Déjà vu (デジャヴュ)   (4)

ワルツの音楽が終わるとアンドレはジャルジェ将軍の前に跪いた。
「旦那様、申し訳有りません。私は…」
「アンドレ、立つが良い。私に着いて来なさい。」
オスカルを手で制してその場に残すとジャルジェ将軍はアンドレを大広間に接続している控えの間に導いた。そこにはジャルジェ家の執事ギュスターヴが待っていた。

「アンドレ,座りなさい。おまえが謝る事は無い。」
ジャルジェ将軍がアンドレの肩にそっと手を置いた。
「私達をお許し下さると?」
「ばかものめ!お前以外、あのじゃじゃ馬に添い合わせる事が出来ると思うてか?」
頭を下げたままのアンドレにジャルジェ将軍が溜め息を吐きながら言った。
「あの通り世間知らずで、気性が激しくて,言い出すと聞かない性格だ。お前にもこれまで以上に苦労をかけるぞ。」
「何事にも至らぬ私ですが、私のこの命に代えてもオスカルを守ります。」
「…それは言わずと解っている。ギュスターヴ、書類を…」
ギュスターヴが皮の鞄から幾つかの書類を出しジャルジェ将軍にわたした。それにもう一度目を通すとアンドレに渡した。

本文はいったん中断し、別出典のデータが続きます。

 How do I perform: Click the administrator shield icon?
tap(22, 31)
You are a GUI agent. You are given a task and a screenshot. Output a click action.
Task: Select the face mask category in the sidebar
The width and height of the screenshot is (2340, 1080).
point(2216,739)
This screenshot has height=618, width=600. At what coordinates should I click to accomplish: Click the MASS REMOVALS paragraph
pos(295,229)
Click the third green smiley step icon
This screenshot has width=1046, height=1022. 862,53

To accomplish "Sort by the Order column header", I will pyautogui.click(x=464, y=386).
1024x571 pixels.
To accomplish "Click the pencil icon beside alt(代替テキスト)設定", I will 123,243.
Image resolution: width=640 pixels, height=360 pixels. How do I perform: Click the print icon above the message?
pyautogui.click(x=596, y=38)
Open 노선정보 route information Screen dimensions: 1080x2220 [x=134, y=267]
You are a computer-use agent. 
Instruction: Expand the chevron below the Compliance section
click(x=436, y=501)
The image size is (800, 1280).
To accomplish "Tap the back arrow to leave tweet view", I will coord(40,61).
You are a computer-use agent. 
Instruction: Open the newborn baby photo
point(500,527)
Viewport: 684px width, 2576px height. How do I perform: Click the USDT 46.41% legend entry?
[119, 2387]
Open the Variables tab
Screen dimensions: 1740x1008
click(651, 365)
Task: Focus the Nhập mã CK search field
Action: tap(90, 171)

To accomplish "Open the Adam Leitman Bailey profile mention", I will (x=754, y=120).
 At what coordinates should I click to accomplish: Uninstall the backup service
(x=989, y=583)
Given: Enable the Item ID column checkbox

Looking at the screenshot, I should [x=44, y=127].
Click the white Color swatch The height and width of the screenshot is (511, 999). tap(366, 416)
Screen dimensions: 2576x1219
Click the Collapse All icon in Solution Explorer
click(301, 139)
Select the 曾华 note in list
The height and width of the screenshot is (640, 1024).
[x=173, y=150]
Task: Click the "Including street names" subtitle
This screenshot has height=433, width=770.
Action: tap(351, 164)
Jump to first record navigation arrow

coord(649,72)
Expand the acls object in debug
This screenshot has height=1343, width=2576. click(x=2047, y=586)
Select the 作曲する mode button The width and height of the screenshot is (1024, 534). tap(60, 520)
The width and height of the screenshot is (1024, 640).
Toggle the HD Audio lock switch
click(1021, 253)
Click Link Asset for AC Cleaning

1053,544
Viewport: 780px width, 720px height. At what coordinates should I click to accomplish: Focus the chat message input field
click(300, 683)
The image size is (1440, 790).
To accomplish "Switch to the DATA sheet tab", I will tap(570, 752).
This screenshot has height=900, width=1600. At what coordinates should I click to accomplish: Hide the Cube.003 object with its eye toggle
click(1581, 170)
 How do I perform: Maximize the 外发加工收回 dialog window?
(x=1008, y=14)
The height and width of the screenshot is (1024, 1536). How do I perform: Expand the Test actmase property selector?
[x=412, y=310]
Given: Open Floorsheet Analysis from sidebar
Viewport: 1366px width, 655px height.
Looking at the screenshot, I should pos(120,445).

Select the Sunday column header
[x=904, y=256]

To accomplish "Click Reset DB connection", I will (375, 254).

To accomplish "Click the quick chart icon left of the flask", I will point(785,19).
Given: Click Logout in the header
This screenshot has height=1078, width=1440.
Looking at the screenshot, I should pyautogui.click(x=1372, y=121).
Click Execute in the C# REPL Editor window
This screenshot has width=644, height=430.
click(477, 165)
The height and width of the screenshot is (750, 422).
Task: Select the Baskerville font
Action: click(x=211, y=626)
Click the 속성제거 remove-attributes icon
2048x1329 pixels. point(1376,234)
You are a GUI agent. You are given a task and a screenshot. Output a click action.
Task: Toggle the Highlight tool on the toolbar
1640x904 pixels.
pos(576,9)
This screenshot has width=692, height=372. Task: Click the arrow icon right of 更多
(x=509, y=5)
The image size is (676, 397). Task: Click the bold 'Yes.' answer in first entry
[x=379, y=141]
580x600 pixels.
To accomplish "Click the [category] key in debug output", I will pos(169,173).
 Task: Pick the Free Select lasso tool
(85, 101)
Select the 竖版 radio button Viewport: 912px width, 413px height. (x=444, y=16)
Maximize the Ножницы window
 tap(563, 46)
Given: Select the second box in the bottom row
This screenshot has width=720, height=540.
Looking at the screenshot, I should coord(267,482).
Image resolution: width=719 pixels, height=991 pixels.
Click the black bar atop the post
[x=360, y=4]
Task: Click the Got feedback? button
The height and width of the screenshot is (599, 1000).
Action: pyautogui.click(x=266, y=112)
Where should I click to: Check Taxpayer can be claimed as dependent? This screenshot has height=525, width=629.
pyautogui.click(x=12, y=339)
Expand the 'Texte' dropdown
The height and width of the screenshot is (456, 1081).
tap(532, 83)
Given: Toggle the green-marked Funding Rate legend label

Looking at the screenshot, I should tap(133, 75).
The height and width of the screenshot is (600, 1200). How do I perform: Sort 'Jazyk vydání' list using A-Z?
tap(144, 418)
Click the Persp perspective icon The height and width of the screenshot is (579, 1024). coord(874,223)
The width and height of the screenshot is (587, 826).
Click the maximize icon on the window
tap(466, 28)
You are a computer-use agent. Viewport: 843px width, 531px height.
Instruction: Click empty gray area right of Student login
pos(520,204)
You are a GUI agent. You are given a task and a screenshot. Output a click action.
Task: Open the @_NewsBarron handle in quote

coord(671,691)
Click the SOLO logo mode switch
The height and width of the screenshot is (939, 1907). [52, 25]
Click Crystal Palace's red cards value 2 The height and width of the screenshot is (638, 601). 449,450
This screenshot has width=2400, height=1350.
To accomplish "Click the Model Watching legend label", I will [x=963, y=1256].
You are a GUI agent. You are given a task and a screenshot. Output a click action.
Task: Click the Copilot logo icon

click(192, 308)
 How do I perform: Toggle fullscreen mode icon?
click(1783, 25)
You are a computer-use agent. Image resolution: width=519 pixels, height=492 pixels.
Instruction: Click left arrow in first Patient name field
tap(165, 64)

「これはお前の賠償金と年金、そして僅かだがあれの持参金だ。お前の名義で連合王国中央銀行に預金してある。」
「こ…こんなに沢山頂く訳にはいきません!」 
「お前の目の事は聞いている。それも主人であったオスカルの責任だ。それに、まとまった資金が動かせるのは今の内だけかもしれぬ。」
アンドレも革命による政治的な混乱と前年の不作の影響でパリの物価が急上昇している事を知っていた。オスカルに余計な苦労をさせない為にもこれだけの資金が有れば心強い。
「解りました。ではお言葉に甘えて頂戴致します。」
「オスカルを頼んだぞ。そして…」
ジャルジェ将軍が、 何かを決意する様に言った。
「私にもしもの事が有れば,妻を頼む。」
「旦那様,そのような事は…」
「私は親王貴族、いわば革命家の宿敵なのだぞ。」
アンドレはもう一度現実の冷たさを自覚した。
「解りました。お任せ下さい。」
ジャルジェ将軍は無言で頷き、立ち上がった。 そして二人はオスカル達の待つ大広間へと戻っていった。